==== Selection

# Please Help! Giving 30 Days Notice :(



## Shenandoah (Aug 9, 2010)

Usually honesty is the best policy.
Your trainer should know her own limitations, so if you're going elsewhere to get something she can't provide (more advanced training), hopefully she would be happy for you.

If she's a professional, she should be used to dealing with people coming and going, and shouldn't get angry over it.

Learning how to leave a professional relationship is actually a very good lesson for all of us. I struggled with it for the longest time, and often would continue in a situation that I knew was not the best for me, just because I couldn't handle the "break up." Once I got through it a few times, I learned that it's common and most people will completely understand; or if not understand, will deal with it in a professional manner.

So just tell her you're going to try this new place to get some more advanced instruction, but you really enjoyed your time with her, and if the right circumstances come up, you would love to come back to her someday.


----------



## jackienovember (Aug 29, 2010)

thank you for the advice, i really appreciate it!! im dreading talking to her haha, and writing the notice is going to be rough!


----------



## Shenandoah (Aug 9, 2010)

========
==== Provided data

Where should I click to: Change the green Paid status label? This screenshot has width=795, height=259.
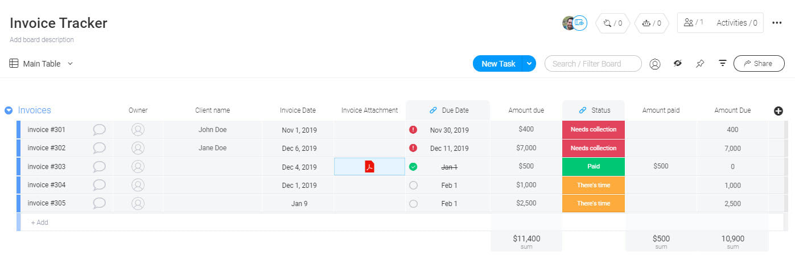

========

**Things to do:**
1. In the forum thread about giving notice to a trainer, replace "advanced instruction" with "advanced lessons" and give back the passage that begins at the words "Learning how to" and stops after "(Aug 29, 2010)".
2. According to the forum thread about giving notice to a trainer, what is usually the best policy?
3. Go on with the forum thread about giving notice to a trainer from the point where it stops.
You won't need the material for this.

**Set of answers:**
1.
Learning how to leave a professional relationship is actually a very good lesson for all of us. I struggled with it for the longest time, and often would continue in a situation that I knew was not the best for me, just because I couldn't handle the "break up." Once I got through it a few times, I learned that it's common and most people will completely understand; or if not understand, will deal with it in a professional manner.

So just tell her you're going to try this new place to get some more advanced lessons, but you really enjoyed your time with her, and if the right circumstances come up, you would love to come back to her someday.


----------



## jackienovember (Aug 29, 2010)

2. Honesty.

3.
This is just me, but personally I wouldn't spend much time on writing the notice. I'd write up something simple like "This is my notice that on DATE I will be moving my horse, NAME, from STABLE. I have enjoyed my time here." Then I would sign and date it (make sure there is a current date on the notice, in case anyone later tries to say it was less than 30 days).

Then I would go to the trainer and talk to her, explain my decision, and then just hand over the notice calling it a formality. I wouldn't be using the written notice to explain why I'm leaving - I do that first, and use the written notice just so the legal requirements are met.

Of course, some people prefer to do it the opposite way. If you think it would be too difficult to have that conversation, then you can write out a detailed notice. However, I've found that most people don't want to read much - they prefer talking about it. I ALWAYS write formal notes (work emails, official notices) with the assumption that the person will not read more than the first sentence. So that one sentence has to say the critical items in a short, concise manner, and the rest of the message is to back it up.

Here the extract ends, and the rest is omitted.